Curioso que os beneficiados com a exclusão de Ribeiro da política foram os mesmos que o visitaram em dias da semana que antecedeu a sua morte e, no dia fatídico, não se encontravam em Manaus, mas em seus sítios no interior. Não compareceram à missa de corpo presente que foi retumbante de populares convulsionados pelo fato, nem ao sepultamento que foi apoteótico, mas 30 dias depois, prestaram-lhe homenagens fúnebres no Teatro Amazonas.
Perseguição pós-morte
Depois disso, pode-se identificar o empenho de várias forças políticas, algumas vezes sem qualquer subterfúgio, para apagar a memória do ex-governador. Sumiram com os processos judiciais e policiais que se referiam à sua morte; desapareceram com os laudos cadavéricos; procuraram conter os debates que passaram a ser travados por médicos na imprensa, discutindo a causa mortis e a cena do crime.

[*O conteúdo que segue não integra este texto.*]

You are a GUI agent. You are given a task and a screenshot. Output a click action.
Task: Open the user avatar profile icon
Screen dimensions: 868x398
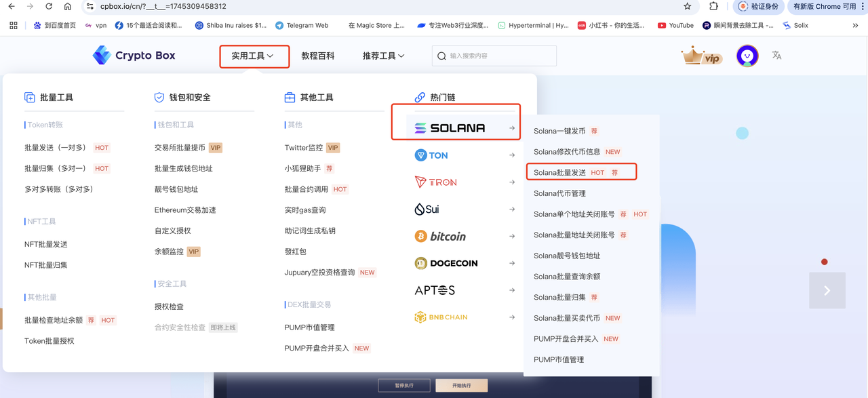click(747, 56)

Solaparam seu patrimônio pessoal, deixando a mãe, a irmã e o filho praticamente sem bens, sob a alegação de que havia dívidas com o Estado as quais precisariam ser saldadas, pois teriam sido contraídas por ele quando em busca de tratamento de saúde na Europa. Tomaram e leiloaram a casa da Rua de José Clemente.
Deram sumiço no processo original e completo do inventário. Desestimularam os que cogitavam edificar uma estátua em sua homenagem, em praça pública, e a que se encontra no cemitério São João Baptista foi erguida por campanha de adesão popular. Implodiram o Palácio do Governo no alto da Praça “Antônio Bittencourt” que Ribeiro havia deixado em fase semifinal de edificação, o qual seria mais um grande monumento para a cidade, como o Teatro Amazonas, o Palácio da Justiça e o Instituto Benjamin Constant.
Avançaram sobre sua história de vida e edificaram um hospital para alienados mentais, ao qual deram o nome de Hospital Eduardo Ribeiro, como que em busca de reafirmar o alegado estado de saúde que o teria levado ao ato definitivo contra a própria vida. Não satisfeitos, incendiaram sua chácara de residência e local de sua morte, em cujos restos fizeram o Hospital Colônia Eduardo Ribeiro para “alienados mentais”.
Soterraram seu nome do alto do Teatro Amazonas que havia sido gravado em pedras revestidas de ouro, na lateral superior esquerda do prédio, soterramento que permaneceu até agosto de 2012 quando esse importante registro foi redescoberto em razão de pesquisa por ocasião de obras de manutenção do prédio.
Considerações finais
Essa descrição circunstancial dos fatos, ainda que possa estar incompleta, permite concluir que este possa ser um exemplo de busca persistente de apagamento da memória, de apagamento repressivo, prescritivo e de amnésia estrutural.
Repressivo, porque era o poder, eram os homens do governo e chefes das oligarquias atuando para oprimir a sua memória; prescritivo, por opressão da sociedade, porque a parte influente da sociedade dominante parecia recusar a presença continuada de um negro, militar e honrado na liderança política do Estado; e, de amnésia estrutural pela condição de influência das chamadas hierarquias sociais, visto que ele não se enquadrava no grupo dominante, até porque sua inserção na política e no governo havia decorrido de golpe militar que implantou a República à qual ele estava vinculado como oficial do Exército destacado para Manaus.
É fato indiscutível que, com sua morte e a continuada persistência de busca de apagamento de sua memória, os seus principais concorrentes políticos ascenderam ao poder e nele se mantiveram de 1900 a 1930, ordenando e ostentando a mais encarniçada oligarquia política.
*O autor, Robério dos Santos Pereira Braga, é professor e advogado, membro efetivo, ex-presidente e grande benemérito do Instituto Geográfico e Histórico do Amazonas, da Academia Amazonense Maçônica de Letras e da Academia Amazonense de Letras.